▶ **Your task**
Would you retype every line below without changing anything?

▶ **Extracted data entries**
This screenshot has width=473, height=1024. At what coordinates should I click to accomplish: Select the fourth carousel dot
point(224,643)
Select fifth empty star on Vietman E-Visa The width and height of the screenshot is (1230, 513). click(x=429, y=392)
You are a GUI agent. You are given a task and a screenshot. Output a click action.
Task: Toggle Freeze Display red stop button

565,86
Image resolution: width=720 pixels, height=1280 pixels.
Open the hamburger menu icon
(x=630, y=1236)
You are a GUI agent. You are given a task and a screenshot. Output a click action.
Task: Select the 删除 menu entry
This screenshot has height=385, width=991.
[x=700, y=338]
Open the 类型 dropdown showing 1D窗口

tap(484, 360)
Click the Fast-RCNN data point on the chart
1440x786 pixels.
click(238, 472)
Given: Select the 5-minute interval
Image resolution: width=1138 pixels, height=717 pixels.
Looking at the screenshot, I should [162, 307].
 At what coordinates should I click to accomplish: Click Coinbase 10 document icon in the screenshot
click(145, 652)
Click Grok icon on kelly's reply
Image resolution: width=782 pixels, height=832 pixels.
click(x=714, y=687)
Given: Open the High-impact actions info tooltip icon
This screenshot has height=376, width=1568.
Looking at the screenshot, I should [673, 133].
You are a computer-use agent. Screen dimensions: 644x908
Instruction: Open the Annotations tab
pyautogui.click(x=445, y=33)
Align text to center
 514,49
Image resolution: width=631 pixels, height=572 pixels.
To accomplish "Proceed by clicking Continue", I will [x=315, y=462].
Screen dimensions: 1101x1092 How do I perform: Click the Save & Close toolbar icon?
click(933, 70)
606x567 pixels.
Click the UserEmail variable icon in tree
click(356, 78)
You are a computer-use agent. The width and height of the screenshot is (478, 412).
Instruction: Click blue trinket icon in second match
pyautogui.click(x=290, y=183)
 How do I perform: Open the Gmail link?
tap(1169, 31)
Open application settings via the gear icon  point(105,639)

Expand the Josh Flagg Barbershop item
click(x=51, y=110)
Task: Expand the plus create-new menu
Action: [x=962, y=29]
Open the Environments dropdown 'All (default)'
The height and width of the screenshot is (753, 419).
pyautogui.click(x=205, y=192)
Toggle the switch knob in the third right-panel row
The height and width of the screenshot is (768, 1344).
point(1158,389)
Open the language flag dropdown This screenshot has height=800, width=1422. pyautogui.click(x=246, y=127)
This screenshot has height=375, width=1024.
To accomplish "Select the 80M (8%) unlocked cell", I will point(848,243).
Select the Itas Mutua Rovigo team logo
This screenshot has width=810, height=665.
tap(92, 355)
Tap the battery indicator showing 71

▶ **Solution to this exercise**
This screenshot has width=473, height=1024. At what coordinates should I click to accomplish: Select the fourth carousel dot
point(224,643)
Select fifth empty star on Vietman E-Visa The width and height of the screenshot is (1230, 513). click(x=429, y=392)
You are a GUI agent. You are given a task and a screenshot. Output a click action.
Task: Toggle Freeze Display red stop button

565,86
Image resolution: width=720 pixels, height=1280 pixels.
Open the hamburger menu icon
(x=630, y=1236)
You are a GUI agent. You are given a task and a screenshot. Output a click action.
Task: Select the 删除 menu entry
This screenshot has height=385, width=991.
[x=700, y=338]
Open the 类型 dropdown showing 1D窗口

tap(484, 360)
Click the Fast-RCNN data point on the chart
1440x786 pixels.
click(238, 472)
Given: Select the 5-minute interval
Image resolution: width=1138 pixels, height=717 pixels.
Looking at the screenshot, I should [162, 307].
 At what coordinates should I click to accomplish: Click Coinbase 10 document icon in the screenshot
click(145, 652)
Click Grok icon on kelly's reply
Image resolution: width=782 pixels, height=832 pixels.
click(x=714, y=687)
Given: Open the High-impact actions info tooltip icon
This screenshot has height=376, width=1568.
Looking at the screenshot, I should [673, 133].
You are a computer-use agent. Screen dimensions: 644x908
Instruction: Open the Annotations tab
pyautogui.click(x=445, y=33)
Align text to center
 514,49
Image resolution: width=631 pixels, height=572 pixels.
To accomplish "Proceed by clicking Continue", I will [x=315, y=462].
Screen dimensions: 1101x1092 How do I perform: Click the Save & Close toolbar icon?
click(933, 70)
606x567 pixels.
Click the UserEmail variable icon in tree
click(356, 78)
You are a computer-use agent. The width and height of the screenshot is (478, 412).
Instruction: Click blue trinket icon in second match
pyautogui.click(x=290, y=183)
 How do I perform: Open the Gmail link?
tap(1169, 31)
Open application settings via the gear icon  point(105,639)

Expand the Josh Flagg Barbershop item
click(x=51, y=110)
Task: Expand the plus create-new menu
Action: [x=962, y=29]
Open the Environments dropdown 'All (default)'
The height and width of the screenshot is (753, 419).
pyautogui.click(x=205, y=192)
Toggle the switch knob in the third right-panel row
The height and width of the screenshot is (768, 1344).
point(1158,389)
Open the language flag dropdown This screenshot has height=800, width=1422. pyautogui.click(x=246, y=127)
This screenshot has height=375, width=1024.
To accomplish "Select the 80M (8%) unlocked cell", I will point(848,243).
Select the Itas Mutua Rovigo team logo
This screenshot has width=810, height=665.
tap(92, 355)
Tap the battery indicator showing 71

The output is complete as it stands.